Data Origin and Characteristics
The paper details three primary data sources:
- iTesla Project: As a part of a large EC-funded initiative, this data captures French very high-voltage (VHV) and high-voltage (HV) grid configurations. The iTesla project's dataset was generated using high-performance computing to evaluate grid stability with varying power loads and generation scenarios.
- RTE Snapshots: These snapshots offer an operational perspective, derived from real-time French national and regional SCADAs and Convergence software. They encompass more than 6000 nodes, reflecting an extensive view of France's VHV and HV grid structure.
- PEGASE Project: Encompassing a synthetic pan-European grid model, this dataset is invaluable for validating OPF methods. While fictitious, it mirrors the complexity and scale of European transmission networks, thus complementing previously published PEGASE test cases.
Data Processing and Conversion
The publication includes procedures to convert these datasets into the QCQP format, enabling applied mathematicians to address power flow problems without specific knowledge of power systems. This conversion process involves transforming grid data into a set of large-scale sparse QCQP problems, maintaining the non-convex nature of the OPF challenge.
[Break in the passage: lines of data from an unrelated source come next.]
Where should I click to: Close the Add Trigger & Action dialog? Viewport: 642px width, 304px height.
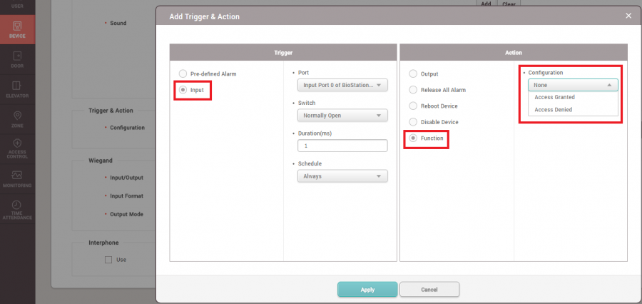[628, 15]
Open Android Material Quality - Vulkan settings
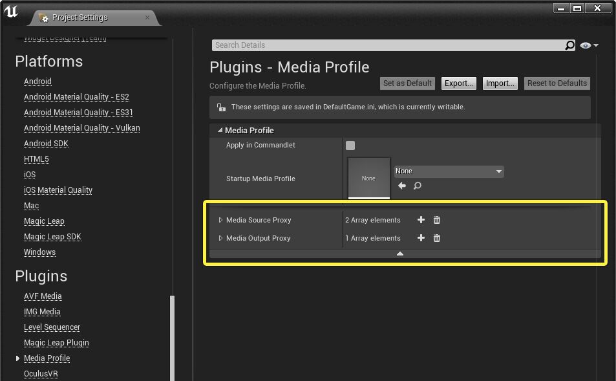The height and width of the screenshot is (381, 616). tap(81, 127)
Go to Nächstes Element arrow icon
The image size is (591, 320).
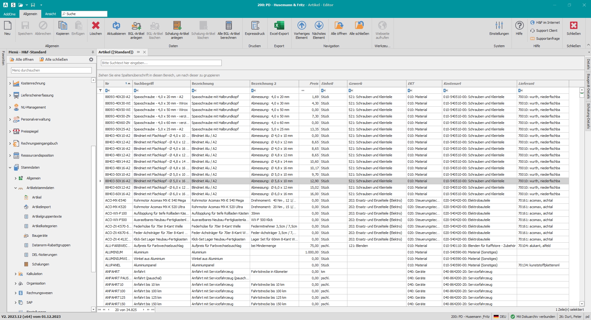pyautogui.click(x=319, y=26)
Numerical Results and Feasibility
Through computational experiments, the paper verifies the validity of test data and provides initial insights into feasible OPF solutions. Using Knitro as the interior point solver, the authors achieve feasible solutions for OPF problems despite their inherent non-convexity. Noteworthy is the exploration of optimality gaps through the combination of DCOPF and semidefinite programming (SDP) methods, which underline SDP's potential for better lower bounds in OPF problems.
Discussion on Global Optimality
The study emphasizes the necessity for achieving global optimality in OPF solutions. The authors explore ways to improve both feasible solutions and lower bounds, thereby enhancing the overall accuracy of OPF solutions. They suggest that advancements in solving continuous OPF to global optimality could pave the way for tackling discrete OPF problems and bilevel programming, comprising a broader optimization framework for grid operations.
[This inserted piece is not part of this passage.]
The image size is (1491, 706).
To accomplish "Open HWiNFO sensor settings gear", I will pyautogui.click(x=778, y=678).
The paper's contributions lie not only in the dissemination of comprehensive data sets but also in fostering interdisciplinary collaboration by providing data in both MATPOWER and QCQP formats. The provision of MATLAB code to facilitate conversion further aids researchers in leveraging this data. Looking forward, the authors anticipate future iterations of their work with refined computational techniques and augmented datasets, supporting ongoing research endeavors in the optimization and stabilization of power systems.